Ma con l’aiuto del libro di Amelia sul caso – che sottolinea quanto un ragazzo di nome Mike Ardoin avesse preso male la scomparsa della giovane donna – e la “visita” della scrittrice stessa, Wayne si rende conto che “Mary July” è ancora viva. Mike era il giardiniere del convento e ha messo su famiglia con lei. E vissero più o meno felici e contenti.
Wayne vuole disperatamente chiudere il caso una volta per tutte, e non solo per Julie. Una serie di flashback rivelano quanto il mistero dei Purcell fosse sempre stato parte del suo rapporto con Amelia, nel bene e nel male: nel 1980 accettò volontariamente un demansionamento anziché mettersi contro di lei quando sparlò delle indagini in un articolo per il giornale locale. Le ricerche parallele per la verità sono state da sempre una linea guida nel loro matrimonio.
Quindi il vecchio Hays va a casa della donna scomparsa e, a causa della sua condizione medica, dimentica immediatamente il perché. Tutto quello che può fare è chiedere aiuto all’estraneo più vicino (Julie). E in un capovolgimento emozionante nella sua elegante semplicità, lei lo aiuta a ritrovare se stesso.
Tutto finisce con una riunione tra Wayne, suo figlio e sua nuora, la figlia che non conosce e Roland. (Stephen Dorff è il bomber dell’episodio per la fantastica sequenza del 1980 in cui decide di buttarsi in una rissa con alcuni motociclisti per sfogarsi e poi viene salvato dal baratro da un adorabile cane randagio). Ma di lì a poco “Purple” Hays si ritrova perso di nuovo, torna alla notte in cui ha chiesto ad Amelia di sposarlo e poi scompare nella giungla del Vietnam nella scena finale della stagione.

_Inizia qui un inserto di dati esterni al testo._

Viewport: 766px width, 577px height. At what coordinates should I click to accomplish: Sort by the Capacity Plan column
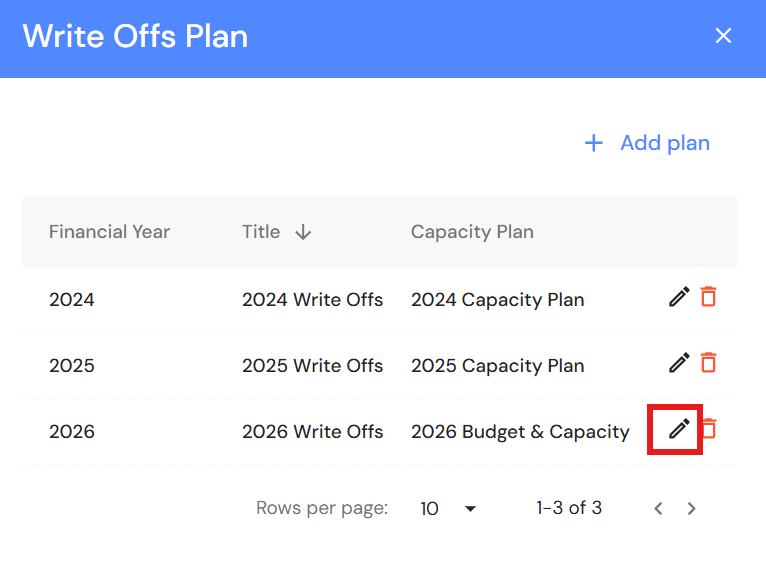(472, 232)
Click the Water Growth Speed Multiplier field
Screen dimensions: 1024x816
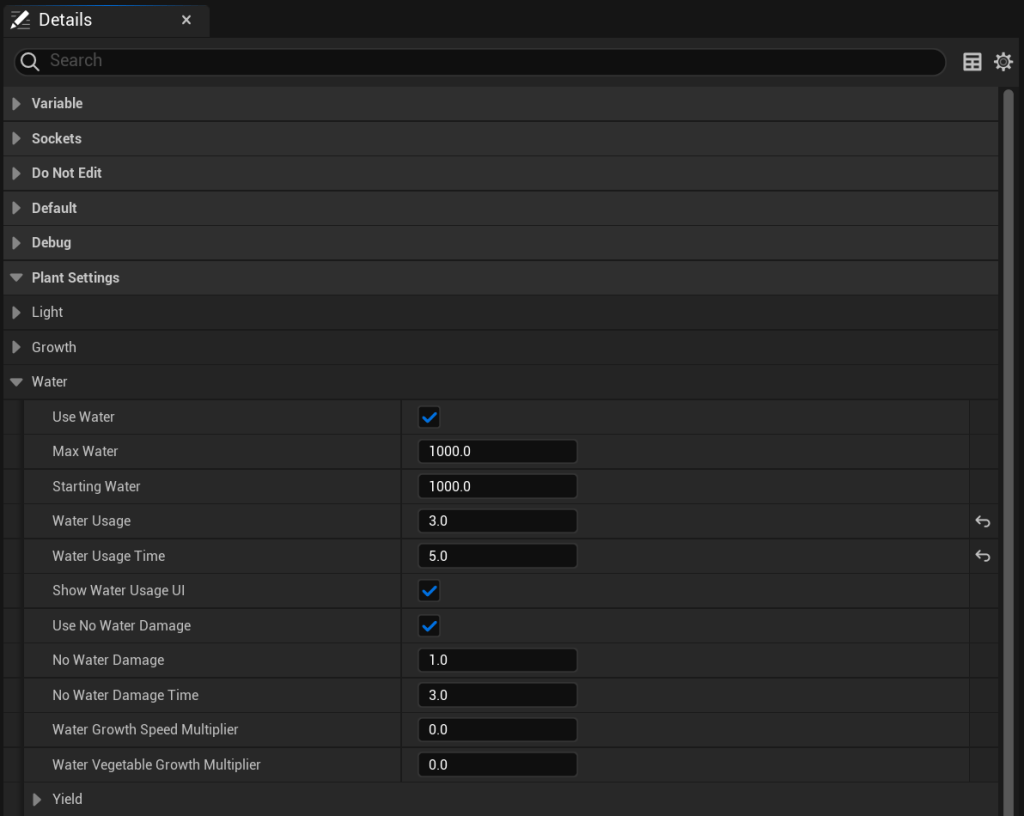point(497,730)
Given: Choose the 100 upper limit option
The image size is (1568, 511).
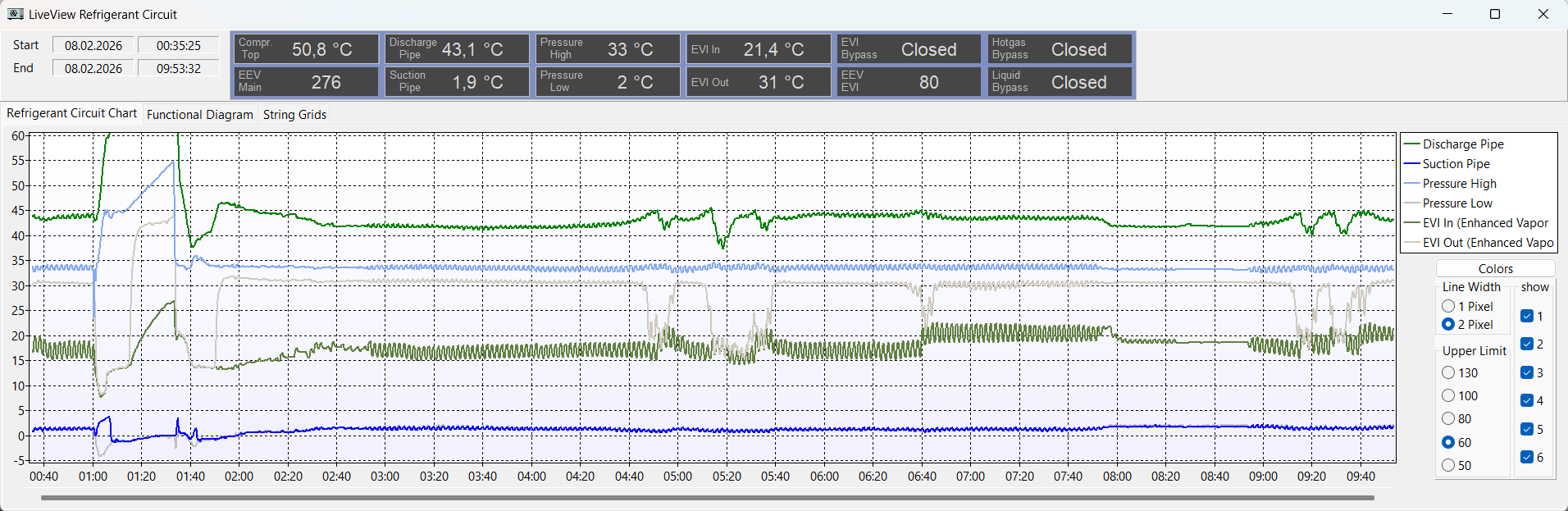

Ora che Wayne ha dimenticato la risposta, il mistero verrà mai risolto? Ci sono diversi motivi per credere di sì. Suo figlio Henry (un sottovalutato Ray Fisher) tiene l’indirizzo di Julie anziché buttarlo via, segno che pensa che il suo vecchio potrebbe essere stato coinvolto in qualcosa. Forse avrebbe potuto rivolgersi a Elisa, la documentarista con cui aveva avuto una relazione, o lei avrebbe potuto scoprirlo da sola. (Anche se l’idea della donna che il caso sia collegato al serial killer della prima stagione di True Detective è fuorviante per lei e per chiunque nel pubblico sperasse in un cameo di Matthew McConaughey). O forse Hays emergerà dalla giungla dei suoi ricordi in tempo per ricordare tutto da solo, con o senza l’aiuto del suo vecchio partner.
Ma indipendentemente dal fatto che l’indagine venga mai risolta, la terza stagione sicuramente ha avuto una conclusione positiva. Pur muovendosi abilmente tra le linee temporali e creando un senso irremovibile di terrore e una calda sensazione di empatia, offre una spiegazione il più possibile chiara del caso e lascia comunque aperto il finale – e il concetto stesso di conclusioni. Non è stata la stagione più ostentata di True Detective, o la più spaventosa, o la più incredibile. È stata semplicemente la migliore.